Written By: Rebecca Livingston & Sienna Witherell
Group members for the research, Dating App Usage Between Genders, include two classmates from Professor Leanna Lawter’s Business & Management Senior Seminar : Rebecca Livingston ‘20: (she, her, hers), Double Major: Business & Management and Elementary Education; Sienna Witherell ‘20 (she, her, hers), Major: Business & Management, Minor: Anthropology.
The proliferation of internet access through the spread of mobile devices has changed the way many relationships form. Romantic relationship initiation has changed drastically through the introduction of dating applications. Dating apps and websites boast that they help people find connections by subjecting them to a multitude of peers who are supposedly looking for a connection as well.
The current issue is that “connection” means something different to everyone. One aim of this research is to help companies define the motives of their consumers. This allows the matching process to be smoother and more conducive to finding partners with mutual desires, which in turn increases companies’ profit margins.
As an increasing number of people turn to online dating services, it is crucial to understand their different desires so that individual dating apps can clearly target a specific market. If apps have specific roles to fill, their consumers will have an easier time finding a partner who is looking for the same type of connection as they are. The purpose of our research project is to determine how men and women use dating apps and their motivations for using dating apps; with the hope that dating app companies will take this information into account in order to differentiate their service so that they can better serve their target markets.

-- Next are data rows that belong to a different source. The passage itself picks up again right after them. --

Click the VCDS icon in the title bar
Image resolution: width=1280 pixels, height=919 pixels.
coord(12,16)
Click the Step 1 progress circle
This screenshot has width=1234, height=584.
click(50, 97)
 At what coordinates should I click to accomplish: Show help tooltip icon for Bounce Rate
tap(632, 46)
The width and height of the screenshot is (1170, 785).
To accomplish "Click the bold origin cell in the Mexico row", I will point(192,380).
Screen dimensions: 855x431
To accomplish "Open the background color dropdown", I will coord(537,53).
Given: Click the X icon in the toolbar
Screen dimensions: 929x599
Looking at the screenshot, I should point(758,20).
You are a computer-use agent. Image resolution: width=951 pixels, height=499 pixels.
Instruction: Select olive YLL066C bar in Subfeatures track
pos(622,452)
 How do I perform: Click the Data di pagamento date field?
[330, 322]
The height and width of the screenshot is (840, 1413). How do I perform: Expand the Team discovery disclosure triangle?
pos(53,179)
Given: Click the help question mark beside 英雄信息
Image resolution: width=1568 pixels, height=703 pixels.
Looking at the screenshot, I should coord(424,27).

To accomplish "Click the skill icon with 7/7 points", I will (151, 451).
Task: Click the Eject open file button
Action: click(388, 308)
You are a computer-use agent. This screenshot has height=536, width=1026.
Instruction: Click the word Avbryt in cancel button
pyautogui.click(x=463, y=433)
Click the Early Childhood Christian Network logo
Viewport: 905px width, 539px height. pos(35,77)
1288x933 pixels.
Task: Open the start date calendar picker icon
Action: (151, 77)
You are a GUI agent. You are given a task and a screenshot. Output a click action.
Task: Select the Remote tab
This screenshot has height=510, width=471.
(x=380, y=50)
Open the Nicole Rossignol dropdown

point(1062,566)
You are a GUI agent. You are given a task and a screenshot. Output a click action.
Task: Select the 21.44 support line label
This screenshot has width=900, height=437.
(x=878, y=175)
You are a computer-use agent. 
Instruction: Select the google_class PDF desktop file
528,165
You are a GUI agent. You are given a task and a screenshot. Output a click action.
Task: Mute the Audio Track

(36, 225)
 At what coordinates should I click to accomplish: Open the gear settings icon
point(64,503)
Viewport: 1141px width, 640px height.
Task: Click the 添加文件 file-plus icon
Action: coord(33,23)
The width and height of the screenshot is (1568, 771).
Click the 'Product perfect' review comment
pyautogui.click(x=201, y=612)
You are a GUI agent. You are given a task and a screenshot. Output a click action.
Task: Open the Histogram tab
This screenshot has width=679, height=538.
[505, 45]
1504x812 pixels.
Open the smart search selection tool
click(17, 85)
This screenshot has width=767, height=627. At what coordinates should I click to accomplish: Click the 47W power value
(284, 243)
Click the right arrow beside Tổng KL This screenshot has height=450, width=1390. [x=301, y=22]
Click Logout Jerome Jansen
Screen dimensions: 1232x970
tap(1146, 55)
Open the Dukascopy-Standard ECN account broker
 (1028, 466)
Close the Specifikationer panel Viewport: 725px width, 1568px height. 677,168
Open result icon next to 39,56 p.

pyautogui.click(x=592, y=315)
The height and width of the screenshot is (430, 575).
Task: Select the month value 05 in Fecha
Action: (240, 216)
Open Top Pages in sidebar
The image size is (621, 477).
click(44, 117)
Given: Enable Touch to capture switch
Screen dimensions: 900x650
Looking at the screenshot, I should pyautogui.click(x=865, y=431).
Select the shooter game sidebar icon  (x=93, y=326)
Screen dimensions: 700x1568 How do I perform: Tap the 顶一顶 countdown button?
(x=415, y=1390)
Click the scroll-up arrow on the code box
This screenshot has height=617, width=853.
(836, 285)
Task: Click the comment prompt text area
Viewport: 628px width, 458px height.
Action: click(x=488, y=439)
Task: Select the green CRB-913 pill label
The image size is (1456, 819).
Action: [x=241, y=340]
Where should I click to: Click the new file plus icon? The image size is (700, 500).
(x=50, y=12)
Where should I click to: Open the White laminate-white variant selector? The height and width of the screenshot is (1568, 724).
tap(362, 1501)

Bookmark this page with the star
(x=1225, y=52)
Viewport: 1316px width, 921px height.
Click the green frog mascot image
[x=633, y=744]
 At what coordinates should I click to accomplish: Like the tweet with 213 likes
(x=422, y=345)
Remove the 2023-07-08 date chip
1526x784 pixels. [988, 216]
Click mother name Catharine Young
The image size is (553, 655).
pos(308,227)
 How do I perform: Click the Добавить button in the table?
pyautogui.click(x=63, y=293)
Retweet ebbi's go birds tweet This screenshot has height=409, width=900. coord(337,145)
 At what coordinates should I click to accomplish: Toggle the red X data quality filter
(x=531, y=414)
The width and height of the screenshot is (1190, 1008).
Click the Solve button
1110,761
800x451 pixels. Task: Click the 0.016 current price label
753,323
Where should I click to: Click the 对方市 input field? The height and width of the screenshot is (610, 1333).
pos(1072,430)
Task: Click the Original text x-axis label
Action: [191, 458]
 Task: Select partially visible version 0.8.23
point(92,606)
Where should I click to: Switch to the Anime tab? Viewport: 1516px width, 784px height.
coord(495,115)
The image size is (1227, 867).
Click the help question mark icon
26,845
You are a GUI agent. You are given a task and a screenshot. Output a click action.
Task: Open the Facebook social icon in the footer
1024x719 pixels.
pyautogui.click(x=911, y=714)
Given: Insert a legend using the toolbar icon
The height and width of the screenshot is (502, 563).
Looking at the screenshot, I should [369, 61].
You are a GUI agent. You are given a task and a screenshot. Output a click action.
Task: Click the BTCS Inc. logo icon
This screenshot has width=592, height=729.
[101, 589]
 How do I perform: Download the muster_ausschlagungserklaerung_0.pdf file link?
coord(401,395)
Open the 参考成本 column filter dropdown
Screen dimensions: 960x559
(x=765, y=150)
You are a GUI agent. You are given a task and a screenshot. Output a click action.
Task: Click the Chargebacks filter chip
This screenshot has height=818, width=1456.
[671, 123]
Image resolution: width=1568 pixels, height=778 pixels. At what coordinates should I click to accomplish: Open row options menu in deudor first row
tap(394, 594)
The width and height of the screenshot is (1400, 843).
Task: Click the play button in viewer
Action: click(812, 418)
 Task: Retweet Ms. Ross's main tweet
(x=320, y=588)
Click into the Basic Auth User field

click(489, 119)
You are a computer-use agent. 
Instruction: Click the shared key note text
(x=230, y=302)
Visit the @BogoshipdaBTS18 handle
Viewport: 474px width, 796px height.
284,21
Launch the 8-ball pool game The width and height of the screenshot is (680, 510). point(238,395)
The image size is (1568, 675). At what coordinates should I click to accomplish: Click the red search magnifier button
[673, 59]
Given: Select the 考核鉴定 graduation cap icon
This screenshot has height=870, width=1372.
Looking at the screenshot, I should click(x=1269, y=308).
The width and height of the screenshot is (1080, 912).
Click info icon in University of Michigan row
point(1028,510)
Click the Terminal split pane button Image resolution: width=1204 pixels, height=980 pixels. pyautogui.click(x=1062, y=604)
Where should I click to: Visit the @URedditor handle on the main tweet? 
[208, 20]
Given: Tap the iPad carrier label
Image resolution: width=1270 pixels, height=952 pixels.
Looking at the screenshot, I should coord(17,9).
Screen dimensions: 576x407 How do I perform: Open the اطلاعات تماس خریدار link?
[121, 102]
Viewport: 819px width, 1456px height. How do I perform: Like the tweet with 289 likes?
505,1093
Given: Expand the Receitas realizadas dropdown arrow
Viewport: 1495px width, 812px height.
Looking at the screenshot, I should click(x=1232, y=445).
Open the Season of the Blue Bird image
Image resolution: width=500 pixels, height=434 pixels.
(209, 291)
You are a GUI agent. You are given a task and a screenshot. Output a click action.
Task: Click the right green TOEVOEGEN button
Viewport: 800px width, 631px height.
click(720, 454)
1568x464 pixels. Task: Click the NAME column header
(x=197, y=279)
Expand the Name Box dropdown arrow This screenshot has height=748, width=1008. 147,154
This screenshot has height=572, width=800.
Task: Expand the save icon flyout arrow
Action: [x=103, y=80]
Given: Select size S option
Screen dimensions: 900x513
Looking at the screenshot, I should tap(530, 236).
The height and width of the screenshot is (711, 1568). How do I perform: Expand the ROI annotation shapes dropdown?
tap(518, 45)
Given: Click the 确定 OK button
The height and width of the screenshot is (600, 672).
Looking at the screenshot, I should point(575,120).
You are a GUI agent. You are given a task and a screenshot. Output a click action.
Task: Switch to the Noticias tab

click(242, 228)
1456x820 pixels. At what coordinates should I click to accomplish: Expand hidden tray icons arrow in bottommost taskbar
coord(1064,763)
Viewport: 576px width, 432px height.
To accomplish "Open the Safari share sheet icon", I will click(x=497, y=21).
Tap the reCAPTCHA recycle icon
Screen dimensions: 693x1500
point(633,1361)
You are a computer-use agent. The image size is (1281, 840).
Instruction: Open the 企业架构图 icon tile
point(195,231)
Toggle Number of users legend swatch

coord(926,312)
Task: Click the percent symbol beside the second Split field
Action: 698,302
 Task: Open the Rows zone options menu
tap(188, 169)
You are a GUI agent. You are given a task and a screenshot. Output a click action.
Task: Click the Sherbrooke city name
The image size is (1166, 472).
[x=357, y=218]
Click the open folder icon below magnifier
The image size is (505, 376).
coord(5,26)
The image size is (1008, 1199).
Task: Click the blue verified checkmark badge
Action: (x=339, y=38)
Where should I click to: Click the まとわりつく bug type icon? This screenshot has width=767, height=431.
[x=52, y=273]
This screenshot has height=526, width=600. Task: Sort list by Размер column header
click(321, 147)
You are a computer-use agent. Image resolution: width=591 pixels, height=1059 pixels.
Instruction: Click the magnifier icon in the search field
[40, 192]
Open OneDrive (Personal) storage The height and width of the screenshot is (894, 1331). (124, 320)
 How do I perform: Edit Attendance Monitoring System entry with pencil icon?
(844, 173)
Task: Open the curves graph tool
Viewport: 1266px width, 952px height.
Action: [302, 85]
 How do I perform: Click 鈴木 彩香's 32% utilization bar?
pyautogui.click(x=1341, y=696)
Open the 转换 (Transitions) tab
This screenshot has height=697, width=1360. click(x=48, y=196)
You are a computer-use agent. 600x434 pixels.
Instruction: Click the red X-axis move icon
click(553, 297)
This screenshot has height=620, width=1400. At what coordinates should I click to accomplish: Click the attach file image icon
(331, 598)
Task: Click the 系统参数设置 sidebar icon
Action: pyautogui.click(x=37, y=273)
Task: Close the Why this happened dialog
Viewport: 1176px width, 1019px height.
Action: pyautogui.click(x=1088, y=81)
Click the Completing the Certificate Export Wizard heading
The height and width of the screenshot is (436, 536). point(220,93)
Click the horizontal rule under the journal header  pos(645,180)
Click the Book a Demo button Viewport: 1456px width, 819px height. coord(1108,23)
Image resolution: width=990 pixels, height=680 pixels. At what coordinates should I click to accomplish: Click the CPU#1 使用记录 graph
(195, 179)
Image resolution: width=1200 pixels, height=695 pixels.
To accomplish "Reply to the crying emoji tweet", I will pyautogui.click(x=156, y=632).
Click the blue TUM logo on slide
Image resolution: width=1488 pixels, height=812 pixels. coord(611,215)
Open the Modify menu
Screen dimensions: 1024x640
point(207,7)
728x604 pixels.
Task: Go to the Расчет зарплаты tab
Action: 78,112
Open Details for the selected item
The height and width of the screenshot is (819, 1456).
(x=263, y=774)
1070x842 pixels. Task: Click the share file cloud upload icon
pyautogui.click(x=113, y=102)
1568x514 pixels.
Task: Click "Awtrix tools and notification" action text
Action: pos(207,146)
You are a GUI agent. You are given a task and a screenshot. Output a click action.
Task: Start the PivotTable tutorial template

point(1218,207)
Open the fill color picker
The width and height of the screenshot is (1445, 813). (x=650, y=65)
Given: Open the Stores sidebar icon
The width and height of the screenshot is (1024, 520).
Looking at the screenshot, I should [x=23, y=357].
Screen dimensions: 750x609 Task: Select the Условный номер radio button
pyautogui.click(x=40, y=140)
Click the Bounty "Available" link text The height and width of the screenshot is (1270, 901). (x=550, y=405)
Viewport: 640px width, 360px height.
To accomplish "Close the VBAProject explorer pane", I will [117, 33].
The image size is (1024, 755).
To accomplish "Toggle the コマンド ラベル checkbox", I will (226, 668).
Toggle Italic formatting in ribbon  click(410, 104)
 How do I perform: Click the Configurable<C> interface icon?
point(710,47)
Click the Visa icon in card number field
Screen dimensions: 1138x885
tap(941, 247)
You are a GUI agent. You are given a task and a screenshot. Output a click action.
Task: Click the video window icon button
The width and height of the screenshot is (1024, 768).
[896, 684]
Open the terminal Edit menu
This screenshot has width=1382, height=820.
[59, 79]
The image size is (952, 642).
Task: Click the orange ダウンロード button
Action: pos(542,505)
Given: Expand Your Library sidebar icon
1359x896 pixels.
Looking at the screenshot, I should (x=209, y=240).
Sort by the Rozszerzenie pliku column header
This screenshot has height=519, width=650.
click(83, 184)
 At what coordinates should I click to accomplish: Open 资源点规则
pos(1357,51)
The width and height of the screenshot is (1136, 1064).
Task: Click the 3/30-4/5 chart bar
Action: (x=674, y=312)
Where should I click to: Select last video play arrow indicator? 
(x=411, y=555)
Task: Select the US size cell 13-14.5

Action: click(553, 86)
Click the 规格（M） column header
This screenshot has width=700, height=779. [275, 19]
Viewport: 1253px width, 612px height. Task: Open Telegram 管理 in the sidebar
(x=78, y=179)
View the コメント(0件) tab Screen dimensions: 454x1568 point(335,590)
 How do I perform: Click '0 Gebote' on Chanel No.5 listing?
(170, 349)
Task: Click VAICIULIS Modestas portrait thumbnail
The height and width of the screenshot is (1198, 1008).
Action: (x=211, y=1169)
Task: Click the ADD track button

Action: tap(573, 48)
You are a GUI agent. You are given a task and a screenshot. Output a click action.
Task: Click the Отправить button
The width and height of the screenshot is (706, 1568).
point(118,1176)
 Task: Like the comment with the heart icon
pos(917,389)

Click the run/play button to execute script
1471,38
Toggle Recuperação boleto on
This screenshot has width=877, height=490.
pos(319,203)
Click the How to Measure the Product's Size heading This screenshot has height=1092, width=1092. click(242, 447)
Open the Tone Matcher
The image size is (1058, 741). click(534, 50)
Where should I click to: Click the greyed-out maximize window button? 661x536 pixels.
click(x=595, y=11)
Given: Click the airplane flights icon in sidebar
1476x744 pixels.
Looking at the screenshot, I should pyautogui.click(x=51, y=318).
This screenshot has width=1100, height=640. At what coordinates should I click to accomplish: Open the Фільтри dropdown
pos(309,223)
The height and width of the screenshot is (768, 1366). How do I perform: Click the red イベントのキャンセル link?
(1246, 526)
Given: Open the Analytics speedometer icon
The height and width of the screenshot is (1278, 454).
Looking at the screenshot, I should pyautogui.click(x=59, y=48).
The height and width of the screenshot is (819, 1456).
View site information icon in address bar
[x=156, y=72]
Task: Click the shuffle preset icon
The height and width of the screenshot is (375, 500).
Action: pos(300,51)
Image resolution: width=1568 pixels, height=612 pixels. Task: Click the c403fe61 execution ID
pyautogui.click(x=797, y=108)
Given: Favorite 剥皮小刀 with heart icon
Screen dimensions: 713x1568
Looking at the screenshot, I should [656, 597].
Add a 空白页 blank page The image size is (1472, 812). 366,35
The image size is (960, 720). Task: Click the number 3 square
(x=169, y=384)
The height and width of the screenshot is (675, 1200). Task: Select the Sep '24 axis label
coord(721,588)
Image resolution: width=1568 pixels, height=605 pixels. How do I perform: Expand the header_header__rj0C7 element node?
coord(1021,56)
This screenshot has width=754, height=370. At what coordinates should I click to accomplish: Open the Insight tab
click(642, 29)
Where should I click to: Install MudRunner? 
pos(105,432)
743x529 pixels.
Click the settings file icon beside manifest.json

The relationships studied through this research consist of the connection between dating app users and three different dating apps: Tinder, Bumble and Hinge. The study looks into how the gender of dating app users affects their usage of various dating apps. Specifically, the study explores the time spent looking at potential matches, the motivations for using specific apps and the users experiences based on their usage of the apps.
Our hypotheses for the study are as follows:
1a. Primary Tinder users, both male and female are using the app for non-committal hookups
1b. Bumble and Hinge users, both male and female are using it for relationships
2. If men and women are looking for a long-term relationship, they are viewing profiles for longer amounts of time
3. Women looking for casual sex will spend more time assessing individual men’s profiles than men who are also looking for casual sex
We found that there was no significant difference in the amount of time men and women spend viewing a profile on any of the dating apps based on their motivation of seeking a long-term relationship (“Love”). Women looking for casual sex spend the same amount of time per profile as men who are looking for casual sex. Therefore, neither hypothesis 2 or 3 are supported by the data in this study.
We found that “Promoting deep connections” was a top motivating factor for using Bumble and Hinge. Therefore, we were surprised to find that men’s top motivation factor was casual sex for every app, regardless of the overall perception that Bumble and Hinge are used for long-term relationships.
Our data found survey respondents were motivated to use dating apps for three primary reasons: casual sex (28.6%), thrill of excitement (23.8%) and love (19%).
This research was made possible by the overwhelming number of responses we received through our social media based survey (Facebook, Instagram and Snapchat). It was beneficial to have a vast number of respondents, yet we still faced two major limitations. Despite our best efforts, we received an uneven proportion of female to male survey respondents, and an uneven proportion of Tinder users to Bumble and Hinge users.